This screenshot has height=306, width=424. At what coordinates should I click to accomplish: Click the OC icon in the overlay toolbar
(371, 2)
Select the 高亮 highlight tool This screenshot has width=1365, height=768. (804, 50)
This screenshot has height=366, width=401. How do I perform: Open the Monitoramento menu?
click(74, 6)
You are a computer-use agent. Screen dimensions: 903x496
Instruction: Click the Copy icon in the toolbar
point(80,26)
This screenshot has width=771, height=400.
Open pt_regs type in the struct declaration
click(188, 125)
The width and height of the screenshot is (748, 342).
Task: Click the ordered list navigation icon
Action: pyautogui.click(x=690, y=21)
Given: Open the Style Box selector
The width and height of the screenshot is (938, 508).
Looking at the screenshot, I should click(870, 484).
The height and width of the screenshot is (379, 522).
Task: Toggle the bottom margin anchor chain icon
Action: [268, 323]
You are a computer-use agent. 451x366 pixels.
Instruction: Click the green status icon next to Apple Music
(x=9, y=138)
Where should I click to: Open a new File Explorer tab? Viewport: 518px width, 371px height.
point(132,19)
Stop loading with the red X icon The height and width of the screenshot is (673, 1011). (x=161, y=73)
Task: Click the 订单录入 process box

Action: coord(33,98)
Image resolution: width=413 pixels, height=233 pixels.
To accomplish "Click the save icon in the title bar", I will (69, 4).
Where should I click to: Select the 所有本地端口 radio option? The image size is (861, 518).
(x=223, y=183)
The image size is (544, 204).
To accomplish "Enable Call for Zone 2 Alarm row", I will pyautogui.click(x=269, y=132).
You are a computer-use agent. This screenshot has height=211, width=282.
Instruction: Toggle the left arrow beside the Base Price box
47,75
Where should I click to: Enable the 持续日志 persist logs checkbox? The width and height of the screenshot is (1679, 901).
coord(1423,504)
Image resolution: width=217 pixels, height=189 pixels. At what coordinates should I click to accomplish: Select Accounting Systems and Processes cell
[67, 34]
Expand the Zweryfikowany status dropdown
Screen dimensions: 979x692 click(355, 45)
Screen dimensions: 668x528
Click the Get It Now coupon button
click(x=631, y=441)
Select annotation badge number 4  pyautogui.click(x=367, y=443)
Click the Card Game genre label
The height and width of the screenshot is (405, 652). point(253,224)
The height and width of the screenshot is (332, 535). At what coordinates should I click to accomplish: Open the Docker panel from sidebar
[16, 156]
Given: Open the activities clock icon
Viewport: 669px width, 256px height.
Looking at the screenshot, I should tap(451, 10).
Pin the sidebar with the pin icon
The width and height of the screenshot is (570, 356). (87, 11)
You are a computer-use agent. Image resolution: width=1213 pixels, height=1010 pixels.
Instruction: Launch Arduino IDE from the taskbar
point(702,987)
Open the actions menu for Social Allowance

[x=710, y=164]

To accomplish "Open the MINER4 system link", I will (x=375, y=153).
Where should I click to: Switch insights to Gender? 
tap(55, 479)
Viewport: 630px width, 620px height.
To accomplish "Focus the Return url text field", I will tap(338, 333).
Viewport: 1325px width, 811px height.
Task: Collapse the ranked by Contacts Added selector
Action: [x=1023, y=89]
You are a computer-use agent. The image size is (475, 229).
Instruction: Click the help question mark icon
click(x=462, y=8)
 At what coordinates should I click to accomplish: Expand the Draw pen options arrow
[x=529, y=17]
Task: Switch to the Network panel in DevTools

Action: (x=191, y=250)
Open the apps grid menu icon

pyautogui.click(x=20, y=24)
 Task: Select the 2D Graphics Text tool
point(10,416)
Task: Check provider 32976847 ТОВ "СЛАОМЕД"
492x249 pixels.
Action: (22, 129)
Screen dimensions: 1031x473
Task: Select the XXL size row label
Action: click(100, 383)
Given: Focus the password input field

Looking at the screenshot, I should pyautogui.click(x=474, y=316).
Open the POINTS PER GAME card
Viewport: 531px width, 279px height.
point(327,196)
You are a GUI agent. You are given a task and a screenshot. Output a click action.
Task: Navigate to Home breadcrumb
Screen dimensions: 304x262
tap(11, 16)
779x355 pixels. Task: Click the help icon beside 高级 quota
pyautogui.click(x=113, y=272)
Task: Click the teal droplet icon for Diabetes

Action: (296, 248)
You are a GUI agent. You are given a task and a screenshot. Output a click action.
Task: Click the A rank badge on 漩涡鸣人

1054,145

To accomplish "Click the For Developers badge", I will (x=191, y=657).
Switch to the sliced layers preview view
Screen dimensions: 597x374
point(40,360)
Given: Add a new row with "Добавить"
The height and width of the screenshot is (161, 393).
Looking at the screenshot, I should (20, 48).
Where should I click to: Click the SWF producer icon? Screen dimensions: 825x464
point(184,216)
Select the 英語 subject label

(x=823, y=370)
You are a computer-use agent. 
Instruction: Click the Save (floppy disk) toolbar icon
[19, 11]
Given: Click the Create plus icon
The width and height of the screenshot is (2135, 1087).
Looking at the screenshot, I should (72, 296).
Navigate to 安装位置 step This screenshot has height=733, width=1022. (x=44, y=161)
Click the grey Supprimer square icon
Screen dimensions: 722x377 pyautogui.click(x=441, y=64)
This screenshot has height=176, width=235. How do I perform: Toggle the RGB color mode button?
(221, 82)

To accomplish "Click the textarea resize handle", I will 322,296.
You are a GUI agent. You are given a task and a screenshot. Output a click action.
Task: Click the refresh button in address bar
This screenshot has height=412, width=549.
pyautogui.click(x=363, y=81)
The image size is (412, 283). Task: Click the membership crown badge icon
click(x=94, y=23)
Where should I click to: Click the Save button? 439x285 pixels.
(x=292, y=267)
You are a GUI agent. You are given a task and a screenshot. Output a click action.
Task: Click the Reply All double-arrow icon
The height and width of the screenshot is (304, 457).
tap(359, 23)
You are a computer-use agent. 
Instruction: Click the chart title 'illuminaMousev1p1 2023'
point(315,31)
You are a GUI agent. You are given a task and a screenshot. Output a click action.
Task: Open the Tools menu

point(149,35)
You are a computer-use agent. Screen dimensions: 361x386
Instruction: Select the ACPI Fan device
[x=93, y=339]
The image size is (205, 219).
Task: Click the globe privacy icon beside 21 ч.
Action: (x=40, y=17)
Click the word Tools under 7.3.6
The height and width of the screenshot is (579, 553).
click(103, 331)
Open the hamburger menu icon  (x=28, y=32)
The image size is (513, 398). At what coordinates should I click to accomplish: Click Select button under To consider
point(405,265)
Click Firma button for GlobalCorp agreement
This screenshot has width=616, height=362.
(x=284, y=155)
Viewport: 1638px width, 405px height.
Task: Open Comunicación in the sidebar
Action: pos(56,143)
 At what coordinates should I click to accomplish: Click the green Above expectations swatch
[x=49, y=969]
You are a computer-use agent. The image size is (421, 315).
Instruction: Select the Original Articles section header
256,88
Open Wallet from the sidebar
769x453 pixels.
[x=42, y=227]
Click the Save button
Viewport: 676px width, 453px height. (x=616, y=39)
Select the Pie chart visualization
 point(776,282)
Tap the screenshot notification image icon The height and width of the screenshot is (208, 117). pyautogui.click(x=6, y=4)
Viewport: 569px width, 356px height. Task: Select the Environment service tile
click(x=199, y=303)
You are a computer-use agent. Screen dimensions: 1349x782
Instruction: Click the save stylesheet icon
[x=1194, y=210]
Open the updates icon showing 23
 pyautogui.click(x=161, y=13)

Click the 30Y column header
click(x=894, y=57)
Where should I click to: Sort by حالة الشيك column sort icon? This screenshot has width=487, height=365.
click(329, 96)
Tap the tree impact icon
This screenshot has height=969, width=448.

------------------------

▸ **Exercise requirements**
The lines you return should be those above that contain the word "Navigate", every one of them.

▸ **Answer to this task**
Task: Navigate to Home breadcrumb
Navigate to 安装位置 step This screenshot has height=733, width=1022. (x=44, y=161)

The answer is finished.